*Provided passage*:
From: "Verma, Vishal L" <vishal.l.verma@intel.com>
To: "david@redhat.com" <david@redhat.com>,
"akpm@linux-foundation.org" <akpm@linux-foundation.org>,
"rafael@kernel.org" <rafael@kernel.org>,
"osalvador@suse.de" <osalvador@suse.de>,
"aneesh.kumar@linux.ibm.com" <aneesh.kumar@linux.ibm.com>,
"Williams, Dan J" <dan.j.williams@intel.com>,
"lenb@kernel.org" <lenb@kernel.org>,
"Jiang, Dave" <dave.jiang@intel.com>
Cc: "Huang, Ying" <ying.huang@intel.com>,
"linux-mm@kvack.org" <linux-mm@kvack.org>,
"linux-cxl@vger.kernel.org" <linux-cxl@vger.kernel.org>,
"nvdimm@lists.linux.dev" <nvdimm@lists.linux.dev>,
"linux-kernel@vger.kernel.org" <linux-kernel@vger.kernel.org>,
"linux-acpi@vger.kernel.org" <linux-acpi@vger.kernel.org>,
"dave.hansen@linux.intel.com" <dave.hansen@linux.intel.com>
Subject: Re: [PATCH 3/3] dax/kmem: Always enroll hotplugged memory for memmap_on_memory
Date: Thu, 13 Jul 2023 06:45:20 +0000 [thread overview]
Message-ID: <5a8e9b1b6c8d6d9e5405ca35abb9be3ed09761c3.camel@intel.com> (raw)

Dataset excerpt
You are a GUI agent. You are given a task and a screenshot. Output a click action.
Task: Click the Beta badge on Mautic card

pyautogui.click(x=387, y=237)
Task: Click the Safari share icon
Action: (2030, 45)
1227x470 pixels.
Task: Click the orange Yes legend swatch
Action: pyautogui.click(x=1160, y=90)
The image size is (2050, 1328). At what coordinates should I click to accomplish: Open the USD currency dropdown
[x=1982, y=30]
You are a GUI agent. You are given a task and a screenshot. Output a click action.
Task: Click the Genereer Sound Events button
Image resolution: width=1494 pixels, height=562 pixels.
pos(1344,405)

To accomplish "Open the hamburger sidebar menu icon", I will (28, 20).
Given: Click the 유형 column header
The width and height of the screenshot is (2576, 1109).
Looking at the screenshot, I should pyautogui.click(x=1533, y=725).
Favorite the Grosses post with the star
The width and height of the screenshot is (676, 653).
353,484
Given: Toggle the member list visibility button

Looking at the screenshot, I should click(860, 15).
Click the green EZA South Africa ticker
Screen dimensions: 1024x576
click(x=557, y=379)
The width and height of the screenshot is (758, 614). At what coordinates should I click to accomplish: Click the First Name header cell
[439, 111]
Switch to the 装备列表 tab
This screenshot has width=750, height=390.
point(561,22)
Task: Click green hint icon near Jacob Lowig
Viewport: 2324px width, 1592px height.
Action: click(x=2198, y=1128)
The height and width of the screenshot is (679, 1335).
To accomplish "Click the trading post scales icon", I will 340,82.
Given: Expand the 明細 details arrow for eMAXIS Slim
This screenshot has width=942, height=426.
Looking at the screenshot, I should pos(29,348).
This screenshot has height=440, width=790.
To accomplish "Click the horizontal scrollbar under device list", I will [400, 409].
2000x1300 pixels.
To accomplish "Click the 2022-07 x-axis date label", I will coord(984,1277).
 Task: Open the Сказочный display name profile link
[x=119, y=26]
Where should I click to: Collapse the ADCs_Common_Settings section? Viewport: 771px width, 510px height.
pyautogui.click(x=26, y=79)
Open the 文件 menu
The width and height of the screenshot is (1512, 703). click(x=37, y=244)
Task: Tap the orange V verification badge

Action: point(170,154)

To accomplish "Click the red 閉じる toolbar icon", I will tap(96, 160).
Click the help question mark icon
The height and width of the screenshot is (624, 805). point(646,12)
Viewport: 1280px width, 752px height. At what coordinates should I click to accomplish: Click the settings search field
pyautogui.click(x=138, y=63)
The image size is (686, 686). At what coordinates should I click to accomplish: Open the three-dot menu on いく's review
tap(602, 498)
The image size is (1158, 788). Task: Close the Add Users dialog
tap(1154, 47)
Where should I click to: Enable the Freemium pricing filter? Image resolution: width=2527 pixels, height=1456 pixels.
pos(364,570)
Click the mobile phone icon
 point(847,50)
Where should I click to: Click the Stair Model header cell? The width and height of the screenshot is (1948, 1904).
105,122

*Exercise tasks*:
**a.** In the email header, on what date was the message sent?
**b.** Express as a numbered list the part of the records that opens with the line containing "The width and height of the screenshot is (758, 614)." and closes with the line containing "tap(1154, 47)", omitting blank lines.
The email header and the records have nothing to do with each other.

*The solutions*:
**a.** Thu, 13 Jul 2023 06:45:20 +0000

**b.**
1. The width and height of the screenshot is (758, 614). At what coordinates should I click to accomplish: Click the First Name header cell
2. [439, 111]
3. Switch to the 装备列表 tab
4. This screenshot has width=750, height=390.
5. point(561,22)
6. Task: Click green hint icon near Jacob Lowig
7. Viewport: 2324px width, 1592px height.
8. Action: click(x=2198, y=1128)
9. The height and width of the screenshot is (679, 1335).
10. To accomplish "Click the trading post scales icon", I will 340,82.
11. Given: Expand the 明細 details arrow for eMAXIS Slim
12. This screenshot has width=942, height=426.
13. Looking at the screenshot, I should pos(29,348).
14. This screenshot has height=440, width=790.
15. To accomplish "Click the horizontal scrollbar under device list", I will [400, 409].
16. 2000x1300 pixels.
17. To accomplish "Click the 2022-07 x-axis date label", I will coord(984,1277).
18.  Task: Open the Сказочный display name profile link
19. [x=119, y=26]
20. Where should I click to: Collapse the ADCs_Common_Settings section? Viewport: 771px width, 510px height.
21. pyautogui.click(x=26, y=79)
22. Open the 文件 menu
23. The width and height of the screenshot is (1512, 703). click(x=37, y=244)
24. Task: Tap the orange V verification badge
25. Action: point(170,154)
26. To accomplish "Click the red 閉じる toolbar icon", I will tap(96, 160).
27. Click the help question mark icon
28. The height and width of the screenshot is (624, 805). point(646,12)
29. Viewport: 1280px width, 752px height. At what coordinates should I click to accomplish: Click the settings search field
30. pyautogui.click(x=138, y=63)
31. The image size is (686, 686). At what coordinates should I click to accomplish: Open the three-dot menu on いく's review
32. tap(602, 498)
33. The image size is (1158, 788). Task: Close the Add Users dialog
34. tap(1154, 47)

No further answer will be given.